Хлытин, поддавшись юношескому страху, бросил винтовку и побежал. Он бы все равно не смог нажать на спусковой крючок, когда на него набросились бы офицер с железными зубами и бородатый мужик со штыком.
— Ау, мальчишоночка! Поторопись! Догоним — ты уж не обессудь!
Выждав немного, Жеводанов захохотал и бросился следом. Офицер цеплялся за стволы и, прогнувшись в пояснице, описывая широкий круг, несся дальше, то падая на четыре лапы, то вновь поднимаясь на две. Елисей Силыч отстал, запыхался, но смотрелось это еще страшнее: средь сосен, спускаясь в овраги и выбираясь оттуда, пыхтело грузное тело в грязной, пропотелой рубашке. Алыми крапинками засохли на ней убитые в молитве комары.

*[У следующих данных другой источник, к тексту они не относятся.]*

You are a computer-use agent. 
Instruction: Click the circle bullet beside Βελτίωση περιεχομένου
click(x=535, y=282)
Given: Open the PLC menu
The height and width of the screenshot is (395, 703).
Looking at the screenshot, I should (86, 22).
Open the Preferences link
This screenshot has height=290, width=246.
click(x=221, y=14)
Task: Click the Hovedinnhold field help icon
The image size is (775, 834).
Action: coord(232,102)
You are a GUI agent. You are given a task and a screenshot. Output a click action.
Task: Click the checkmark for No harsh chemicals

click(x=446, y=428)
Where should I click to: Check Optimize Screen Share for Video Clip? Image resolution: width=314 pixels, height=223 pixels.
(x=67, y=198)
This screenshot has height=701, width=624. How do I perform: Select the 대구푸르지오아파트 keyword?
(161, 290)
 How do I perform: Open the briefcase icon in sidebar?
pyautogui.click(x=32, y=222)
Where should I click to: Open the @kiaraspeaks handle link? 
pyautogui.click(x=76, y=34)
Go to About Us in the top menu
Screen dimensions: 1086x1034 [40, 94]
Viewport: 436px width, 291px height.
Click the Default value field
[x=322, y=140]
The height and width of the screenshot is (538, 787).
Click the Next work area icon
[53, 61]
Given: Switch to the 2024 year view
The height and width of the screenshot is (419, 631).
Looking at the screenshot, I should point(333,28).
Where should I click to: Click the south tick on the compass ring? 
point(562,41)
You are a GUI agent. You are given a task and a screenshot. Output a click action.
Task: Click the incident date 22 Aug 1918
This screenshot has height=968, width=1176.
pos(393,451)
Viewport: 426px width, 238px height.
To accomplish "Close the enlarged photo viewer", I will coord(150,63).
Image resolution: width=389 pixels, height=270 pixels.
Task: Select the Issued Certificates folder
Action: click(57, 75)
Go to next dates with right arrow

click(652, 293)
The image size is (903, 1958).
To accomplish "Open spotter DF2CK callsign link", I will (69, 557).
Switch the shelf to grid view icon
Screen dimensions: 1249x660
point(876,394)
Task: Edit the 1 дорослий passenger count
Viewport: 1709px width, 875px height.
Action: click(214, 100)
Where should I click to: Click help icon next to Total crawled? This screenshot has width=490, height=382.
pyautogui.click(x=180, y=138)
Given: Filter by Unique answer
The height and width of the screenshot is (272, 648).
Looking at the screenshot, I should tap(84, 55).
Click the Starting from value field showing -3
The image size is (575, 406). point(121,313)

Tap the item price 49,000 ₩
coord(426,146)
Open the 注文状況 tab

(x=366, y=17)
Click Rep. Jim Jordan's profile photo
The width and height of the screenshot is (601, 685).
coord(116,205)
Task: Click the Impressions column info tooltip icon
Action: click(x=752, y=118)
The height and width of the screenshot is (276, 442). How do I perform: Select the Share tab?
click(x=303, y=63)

— У-у-у-а-а-а! У-у-у-а-а-а! — страстно выл Жеводанов.
Хлытин выкатился на полянку с великанским ясенем. Широкое было дерево: ствол в два обхвата, а купа — в двадцать. Недолго думая Костя подпрыгнул, подтянулся на ветке и укрылся в густой зеленой кроне. Через полминуты у комля остановился Жеводанов. Он тоже был без оружия — отбросил пищаль за ненадобностью. Жеводанов втянул покосившимся носом запах смолы. Черные, когтистые руки офицера были испачканы соснами и мешали почуять жертву. Виктор Игоревич обтер лапы о ясень. На стволе остались липкие разводы с прилипшей сосновой стружкой. Он осторожно принюхался. От ясеня кисленько несло революцией.
Жеводанов запрокинул бритую голову, где на загривке отросла жесткая шерсть, и тягуче пропел:
— Елисеюшка, дорогой, поди сюда! Нашел я нашего мальчишоночку.
XXVI.
— На селе дурачок был, Геной кликали. Другие деревни бедные, там за лоскут старый удавятся, а у нас ничего, народ побогаче. Гену хлебом не корми — дай безделушку какую. Он тебя сразу поцелует — неважно, мужик или баба — да бежит в луга. Гвоздиком или сукном размахивает. Видать, тайник у него какой был. Я там укромную лощинку знаю, куда Гена добро таскал. Хошь, покажу?
Арина тянула Федьку Канюкова за село, где средь холмов и полей можно было спрятать не только Генины сокровища, но и засадный полк. В ходе набега на Паревку бесследно исчез боевой командир ЧОНа Евгений Витальевич Верикайте. Федька к нему привязан не был — это же не Мезенцев, хотя и настораживало, что село, находящееся на переднем крае борьбы с антоновщиной, лишилось всех командиров.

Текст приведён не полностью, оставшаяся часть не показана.